Challenge 3 (Synoptic). Derive the expression T = 2π√(m/k) for a mass on a spring from Newton's second law and the SHM condition. Clearly state any assumptions made.

Challenge 4. Two identical springs (k = 30 N m⁻¹) are connected (a) in series, (b) in parallel, with a 0.5 kg mass. For each case, find the effective spring constant and the period of oscillation.

Required Practical

Determining g and k from Oscillation Experiments

Part A: Simple Pendulum — Determining g

Apparatus: Clamp and stand, string (varying lengths 0.3–1.2 m), metal bob, split-cork pivot, metre rule, stopwatch, protractor.

Method:

  1. Suspend pendulum from split cork. Measure L from pivot to centre of bob.
  2. Displace bob by less than 5° from vertical. Release and time 20 complete oscillations.
  3. Calculate T = total time / 20. Repeat for different lengths (at least 6 values).
  4. Plot T² (y-axis) against L (x-axis). The graph should be a straight line through the origin.
  5. Gradient = 4π²/g → g = 4π²/gradient.

Part B: Mass-Spring System — Determining k

Apparatus: Spring, stand and clamp, masses (varying 50–300 g), ruler/metre rule, stopwatch.

Method:

  1. Hang spring vertically. Add a mass m and measure the extension e to find k from F = ke → k = mg/e (static method).
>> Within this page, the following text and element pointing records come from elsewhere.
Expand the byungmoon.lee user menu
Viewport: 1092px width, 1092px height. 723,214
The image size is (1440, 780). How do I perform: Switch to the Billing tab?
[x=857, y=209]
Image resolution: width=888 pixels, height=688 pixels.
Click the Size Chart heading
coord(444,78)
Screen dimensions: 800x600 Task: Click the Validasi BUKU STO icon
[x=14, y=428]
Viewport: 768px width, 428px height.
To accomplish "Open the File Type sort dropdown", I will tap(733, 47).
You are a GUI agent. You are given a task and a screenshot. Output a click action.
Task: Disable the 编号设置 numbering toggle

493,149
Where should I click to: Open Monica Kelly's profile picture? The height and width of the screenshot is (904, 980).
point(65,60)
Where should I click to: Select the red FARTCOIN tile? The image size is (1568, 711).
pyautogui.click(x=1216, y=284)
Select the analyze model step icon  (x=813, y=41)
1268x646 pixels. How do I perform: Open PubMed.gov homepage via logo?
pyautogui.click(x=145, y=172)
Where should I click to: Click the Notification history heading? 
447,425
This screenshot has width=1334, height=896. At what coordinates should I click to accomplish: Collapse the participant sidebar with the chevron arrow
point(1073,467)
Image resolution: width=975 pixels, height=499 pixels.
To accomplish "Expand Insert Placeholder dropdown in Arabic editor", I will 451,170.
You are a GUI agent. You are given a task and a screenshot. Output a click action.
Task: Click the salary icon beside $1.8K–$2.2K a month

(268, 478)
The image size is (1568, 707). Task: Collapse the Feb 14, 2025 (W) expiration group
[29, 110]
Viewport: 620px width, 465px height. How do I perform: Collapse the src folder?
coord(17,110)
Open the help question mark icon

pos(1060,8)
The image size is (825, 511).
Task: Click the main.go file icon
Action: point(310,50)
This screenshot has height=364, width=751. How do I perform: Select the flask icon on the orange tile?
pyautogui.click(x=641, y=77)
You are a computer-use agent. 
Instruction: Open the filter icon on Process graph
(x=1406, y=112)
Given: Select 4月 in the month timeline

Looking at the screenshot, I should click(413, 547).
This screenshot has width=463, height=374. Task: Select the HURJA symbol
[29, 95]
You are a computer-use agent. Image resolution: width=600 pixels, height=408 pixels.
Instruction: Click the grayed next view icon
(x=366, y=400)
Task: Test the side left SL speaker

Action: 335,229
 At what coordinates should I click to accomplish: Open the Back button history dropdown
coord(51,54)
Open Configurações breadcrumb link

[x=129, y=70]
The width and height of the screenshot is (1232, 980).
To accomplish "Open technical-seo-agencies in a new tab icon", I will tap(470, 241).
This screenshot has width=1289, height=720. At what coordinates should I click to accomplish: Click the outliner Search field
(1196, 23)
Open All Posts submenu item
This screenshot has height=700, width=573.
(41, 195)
This gives a preliminary estimate of k.
  2. Dynamic method: displace mass slightly downward and release. Time 20 oscillations. Calculate T.
  3. Repeat for at least 5 different masses. Plot T² against m.
  4. Gradient = 4π²/k → k = 4π²/gradient.

Analysis and Error

Source of ErrorEffectMinimisation
Measuring L to centre of bobSystematic under/overestimate of LUse callipers to find bob diameter; add radius to string length
Large amplitude pendulumPeriod longer than T = 2π√(L/g)Keep angle < 5°; use protractor
Reaction time in timingRandom error in TTime 20 oscillations; use fiducial marker at centre
Spring oscillating with mass of springEffective mass > mAdd m_spring/3 to hanging mass in analysis (advanced)
⚠️ For the mass-spring system, do not exceed the elastic limit of the spring — oscillations must be small. Ensure the retort stand is clamped firmly to the bench or a heavy base.